В верхней ее части не очень искусный художник нарисовал морскую баталию — фрегаты с поднятыми парусами, развевающиеся вымпелы, огонь и пороховой дым, в котором тонули несущественные детали изображения, а ниже канцелярским почерком было аккуратно выведено кистью: «Сей Трактирный дом назначен для приезжающих из иностранных государств иноземцев и всякаго звания персон и шкиперов и матросов, також и для довольства Российских всякаго звания людей, кроме подлых и солдатства. Мы предоставляем квартиры с постелями, столы с кушаньем, кофе, чай, шеколад, биллиард, табак курительный, виноградные вина, Гданскую и Французскую водки, заморский элбирь, легкое полпиво Санкт-Петербургского варения…»

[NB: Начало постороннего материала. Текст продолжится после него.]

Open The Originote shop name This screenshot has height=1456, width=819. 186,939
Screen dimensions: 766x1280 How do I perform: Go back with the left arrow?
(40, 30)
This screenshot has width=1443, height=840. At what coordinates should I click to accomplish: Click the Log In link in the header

Пока обоз неспешно двигался к Петербургу, граф Сен-Жермен превратился в толкового, но очень жесткого учителя. Он преподавал Фанфану тонкости придворного этикета, а также обучал его мастерству актерского перевоплощения. Вскоре мальчик уже был способен достаточно правдоподобно изображать и горбуна, и безногого калеку, и дворянского недоросля, и даже мог превратиться в юную девицу, что особенно не нравилось Фанфану. Юбки, корсеты и фижмы наводили на него панический ужас.

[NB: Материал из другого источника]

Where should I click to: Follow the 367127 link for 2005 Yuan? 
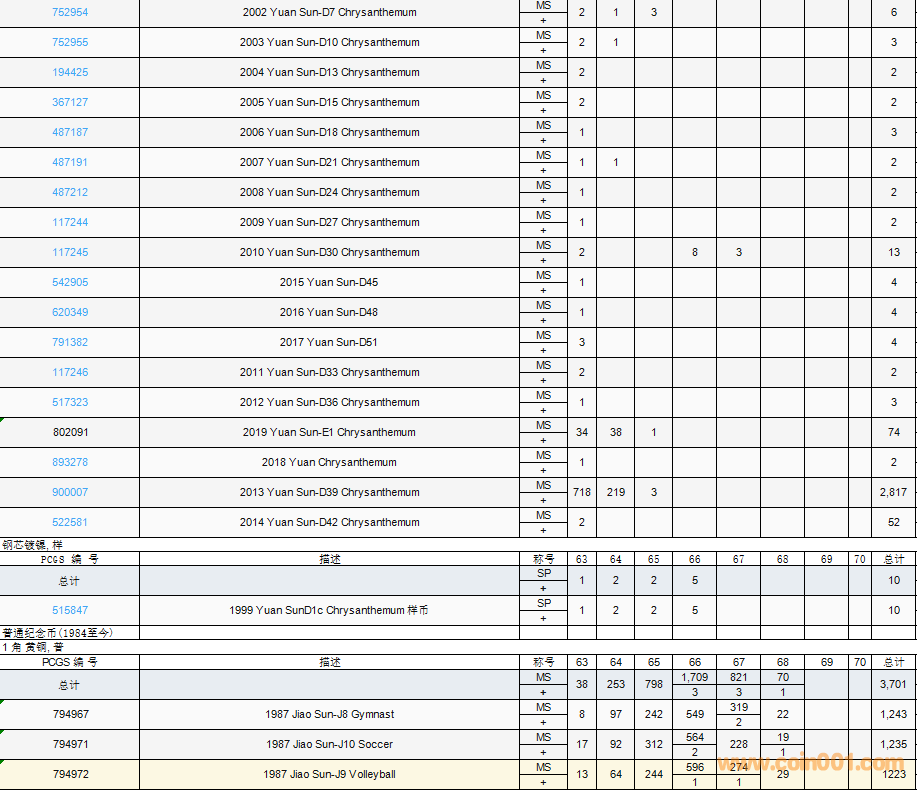pyautogui.click(x=70, y=102)
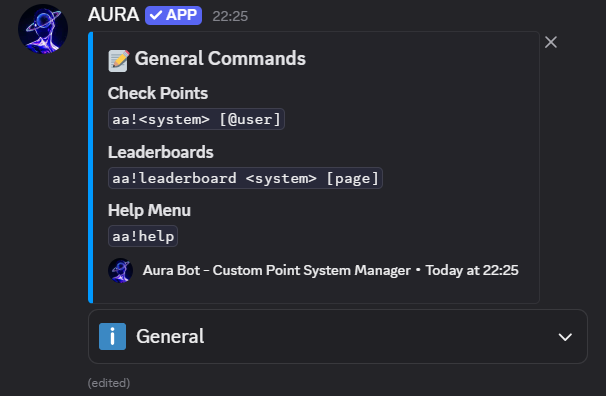Click the Check Points heading
Image resolution: width=606 pixels, height=396 pixels.
coord(158,93)
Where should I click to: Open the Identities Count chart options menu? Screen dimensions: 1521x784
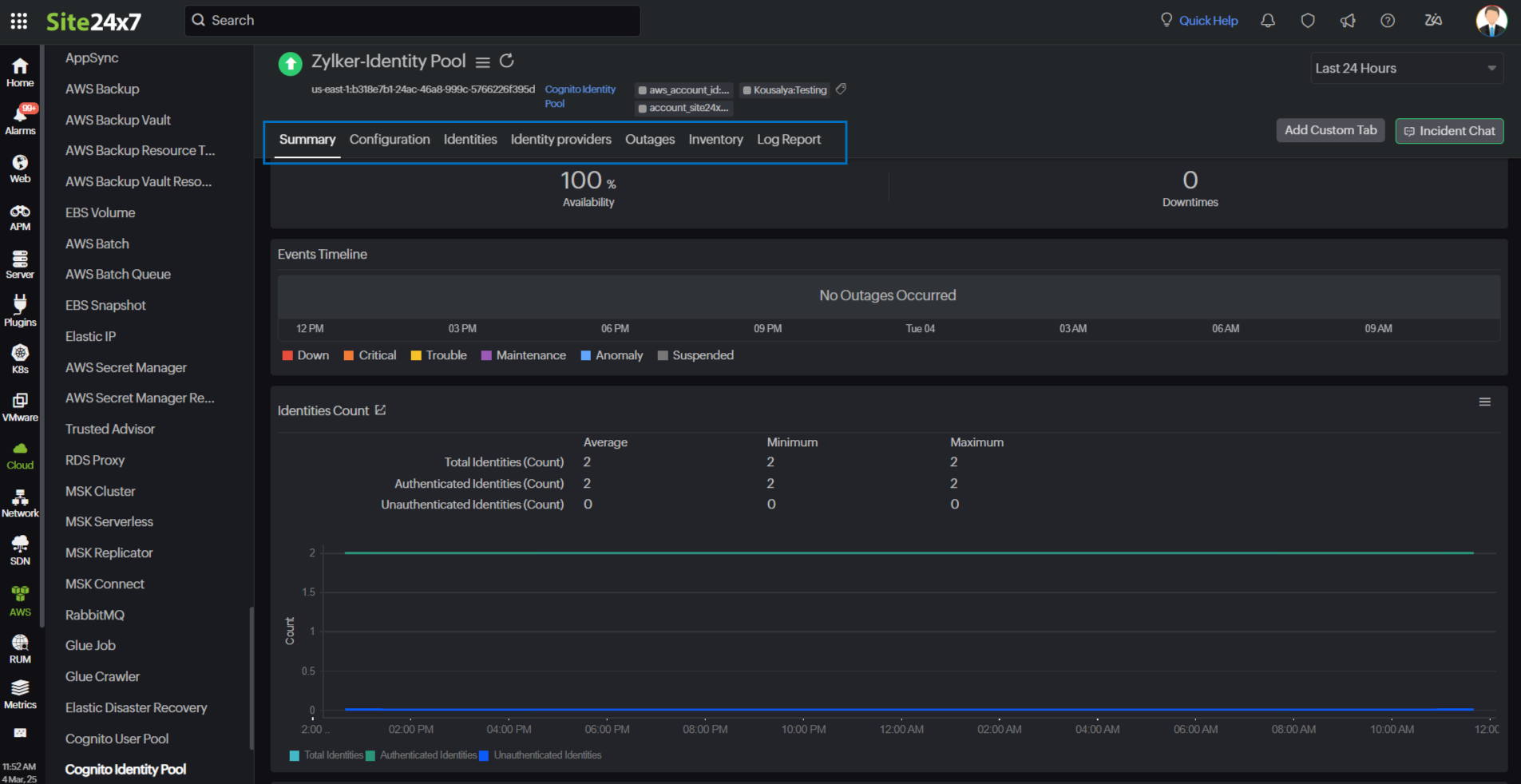[x=1484, y=402]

Не получи он строгий и недвусмысленный наказ от Винтера везде сопровождать Сен-Жермена, мальчик уже сбежал бы от графа. А так нужно было до слез смущаться своего дурацкого вида в женских одеждах и стоически терпеть, стиснув зубы, все эти надругательства над своей свободолюбивой личностью.
Но главный упор был сделан на изучение русской речи. «Человеку без знания языка чужой страны, в которую он едет, нечего там делать, — поучал граф Фанфана. — Он становится изгоем. Над ним могут посмеяться, а он даже не поймет этого. И не ответит, как должно, не укоротит шпагой язык наглецу. Он нем и слеп в чужой стране, если не понимает, что ему говорят. А нам предстоят в Московии серьезные дела. И ты должен хоть что-то соображать — для начала. Учить иноземные языки очень непросто. Но очень хочу надеяться, что у тебя получится…», — в последней фразе Сен-Жермена прозвучало сомнение.
Граф зря сомневался. Наверное, у Фанфана был особый талант к языкам. Он все схватывал на лету. А память у него была просто феноменальная. Это во-первых. А во-вторых, в Бурбонском полку служили и поляки, язык которых был очень похож на русский.
Спустя две недели после начала занятий, которые длились с утра до вечера с короткими перерывами на обед, мальчик уже мог изъясняться на русском языке довольно сносно, правда, с ярко выраженным акцентом. Так же быстро он изучил и русскую азбуку. Но письменная грамота далась ему труднее, и Фанфан мог читать только по складам.
Возможно, граф хотел ограничиться лишь обучением Фанфана разговорной речи, но когда мальчику пришлось признаться, что он умеет читать и писать по-французски (его выдал Густав; он услышал, как новый паж господина, забывшись, где он находится и с кем, читает вывески придорожных таверн), удивленный и немного озадаченный Сен-Жермен решил преподать ему и русскую грамматику.
Фанфан совершенно не сомневался, что граф был бы просто потрясен, узнав, что бывший грум дядюшки Мало, замухрышистый сорванец в заплатанной одежде, свободно изъясняется на нескольких европейских языках. Но это была такая большая тайна, о которой не знал даже мсье Винтер. Ему было известно лишь то, что Фанфан умеет читать и писать по-французски и немного знает один иностранный язык — немецкий.
Однако в те времена знание двух языков не считалось чем-то особенным, и уж тем более — необычным. Обширные торговые связи между королевствами, княжествами, графствами и многочисленные войны с захватом чужих территорий располагали к тесному общению жителей Западной Европы, которые быстро сообразили, что, зная язык врага или иноземного купца, всегда можно получить прибыль; или, по крайней мере, не умереть с голоду и не потерять голову из-за непонимания.
И все же настоящих полиглотов — таких, как Фанфан — насчитывалось немного; они находились в основном среди еврейских негоциантов и ростовщиков.
Что касается Фанфана, то он давно смекнул, что такие познания лучше держать при себе. Это все равно как наваха в потайном кармане. Противник думает, что ты безоружен, поэтому становится беспечным, и тут же следует смертоносный выпад навахой — как всплеск неожиданной молнии в темной ночи.